Saved entries:
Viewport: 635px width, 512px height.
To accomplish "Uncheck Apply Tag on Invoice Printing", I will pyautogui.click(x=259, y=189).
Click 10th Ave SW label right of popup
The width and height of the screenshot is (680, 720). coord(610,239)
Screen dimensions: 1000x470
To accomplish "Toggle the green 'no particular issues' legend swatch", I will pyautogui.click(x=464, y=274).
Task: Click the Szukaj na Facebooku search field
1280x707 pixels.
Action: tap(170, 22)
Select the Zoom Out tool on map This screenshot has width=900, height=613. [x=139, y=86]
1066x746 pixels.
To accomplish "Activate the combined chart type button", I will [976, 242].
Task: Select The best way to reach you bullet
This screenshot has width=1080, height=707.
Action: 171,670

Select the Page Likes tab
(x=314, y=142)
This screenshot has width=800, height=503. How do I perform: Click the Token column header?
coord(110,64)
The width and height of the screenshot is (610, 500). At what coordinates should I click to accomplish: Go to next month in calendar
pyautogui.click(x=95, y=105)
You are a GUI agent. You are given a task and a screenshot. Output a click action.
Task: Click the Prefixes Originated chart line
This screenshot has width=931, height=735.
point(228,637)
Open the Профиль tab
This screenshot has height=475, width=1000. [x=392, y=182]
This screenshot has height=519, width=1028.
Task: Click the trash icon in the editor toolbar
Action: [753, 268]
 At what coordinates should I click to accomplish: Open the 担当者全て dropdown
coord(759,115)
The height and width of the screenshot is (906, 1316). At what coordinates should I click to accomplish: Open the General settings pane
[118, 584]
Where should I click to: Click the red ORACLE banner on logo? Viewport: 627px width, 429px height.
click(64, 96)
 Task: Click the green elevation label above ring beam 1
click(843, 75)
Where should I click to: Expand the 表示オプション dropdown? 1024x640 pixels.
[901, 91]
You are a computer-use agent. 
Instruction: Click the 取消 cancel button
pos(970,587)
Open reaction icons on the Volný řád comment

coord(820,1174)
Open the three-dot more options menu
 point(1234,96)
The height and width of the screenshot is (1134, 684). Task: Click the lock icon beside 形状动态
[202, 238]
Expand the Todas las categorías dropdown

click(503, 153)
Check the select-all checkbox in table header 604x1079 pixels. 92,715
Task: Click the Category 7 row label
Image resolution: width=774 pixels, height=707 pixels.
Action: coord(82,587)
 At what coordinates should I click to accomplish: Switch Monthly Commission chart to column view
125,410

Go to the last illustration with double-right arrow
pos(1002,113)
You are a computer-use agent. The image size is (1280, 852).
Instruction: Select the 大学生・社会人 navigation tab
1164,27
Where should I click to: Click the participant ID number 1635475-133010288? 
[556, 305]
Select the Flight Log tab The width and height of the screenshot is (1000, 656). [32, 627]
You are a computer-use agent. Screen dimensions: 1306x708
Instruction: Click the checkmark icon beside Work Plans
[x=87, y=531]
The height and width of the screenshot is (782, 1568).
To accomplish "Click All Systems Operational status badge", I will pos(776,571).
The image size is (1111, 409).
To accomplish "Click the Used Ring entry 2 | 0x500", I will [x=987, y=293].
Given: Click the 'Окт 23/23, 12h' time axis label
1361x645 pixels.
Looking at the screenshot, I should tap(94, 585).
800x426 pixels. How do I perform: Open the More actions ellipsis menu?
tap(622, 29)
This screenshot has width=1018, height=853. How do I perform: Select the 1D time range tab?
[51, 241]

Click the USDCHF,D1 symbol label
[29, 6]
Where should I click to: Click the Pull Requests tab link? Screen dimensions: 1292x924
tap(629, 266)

What you need to do
The full set of records is to be written out once more, word for word.

Answer section
Viewport: 635px width, 512px height.
To accomplish "Uncheck Apply Tag on Invoice Printing", I will pyautogui.click(x=259, y=189).
Click 10th Ave SW label right of popup
The width and height of the screenshot is (680, 720). coord(610,239)
Screen dimensions: 1000x470
To accomplish "Toggle the green 'no particular issues' legend swatch", I will pyautogui.click(x=464, y=274).
Task: Click the Szukaj na Facebooku search field
1280x707 pixels.
Action: tap(170, 22)
Select the Zoom Out tool on map This screenshot has width=900, height=613. [x=139, y=86]
1066x746 pixels.
To accomplish "Activate the combined chart type button", I will [976, 242].
Task: Select The best way to reach you bullet
This screenshot has width=1080, height=707.
Action: 171,670

Select the Page Likes tab
(x=314, y=142)
This screenshot has width=800, height=503. How do I perform: Click the Token column header?
coord(110,64)
The width and height of the screenshot is (610, 500). At what coordinates should I click to accomplish: Go to next month in calendar
pyautogui.click(x=95, y=105)
You are a GUI agent. You are given a task and a screenshot. Output a click action.
Task: Click the Prefixes Originated chart line
This screenshot has width=931, height=735.
point(228,637)
Open the Профиль tab
This screenshot has height=475, width=1000. [x=392, y=182]
This screenshot has height=519, width=1028.
Task: Click the trash icon in the editor toolbar
Action: [753, 268]
 At what coordinates should I click to accomplish: Open the 担当者全て dropdown
coord(759,115)
The height and width of the screenshot is (906, 1316). At what coordinates should I click to accomplish: Open the General settings pane
[118, 584]
Where should I click to: Click the red ORACLE banner on logo? Viewport: 627px width, 429px height.
click(64, 96)
 Task: Click the green elevation label above ring beam 1
click(843, 75)
Where should I click to: Expand the 表示オプション dropdown? 1024x640 pixels.
[901, 91]
You are a computer-use agent. 
Instruction: Click the 取消 cancel button
pos(970,587)
Open reaction icons on the Volný řád comment

coord(820,1174)
Open the three-dot more options menu
 point(1234,96)
The height and width of the screenshot is (1134, 684). Task: Click the lock icon beside 形状动态
[202, 238]
Expand the Todas las categorías dropdown

click(503, 153)
Check the select-all checkbox in table header 604x1079 pixels. 92,715
Task: Click the Category 7 row label
Image resolution: width=774 pixels, height=707 pixels.
Action: coord(82,587)
 At what coordinates should I click to accomplish: Switch Monthly Commission chart to column view
125,410

Go to the last illustration with double-right arrow
pos(1002,113)
You are a computer-use agent. The image size is (1280, 852).
Instruction: Select the 大学生・社会人 navigation tab
1164,27
Where should I click to: Click the participant ID number 1635475-133010288? 
[556, 305]
Select the Flight Log tab The width and height of the screenshot is (1000, 656). [32, 627]
You are a computer-use agent. Screen dimensions: 1306x708
Instruction: Click the checkmark icon beside Work Plans
[x=87, y=531]
The height and width of the screenshot is (782, 1568).
To accomplish "Click All Systems Operational status badge", I will pos(776,571).
The image size is (1111, 409).
To accomplish "Click the Used Ring entry 2 | 0x500", I will [x=987, y=293].
Given: Click the 'Окт 23/23, 12h' time axis label
1361x645 pixels.
Looking at the screenshot, I should tap(94, 585).
800x426 pixels. How do I perform: Open the More actions ellipsis menu?
tap(622, 29)
This screenshot has width=1018, height=853. How do I perform: Select the 1D time range tab?
[51, 241]

Click the USDCHF,D1 symbol label
[29, 6]
Where should I click to: Click the Pull Requests tab link? Screen dimensions: 1292x924
tap(629, 266)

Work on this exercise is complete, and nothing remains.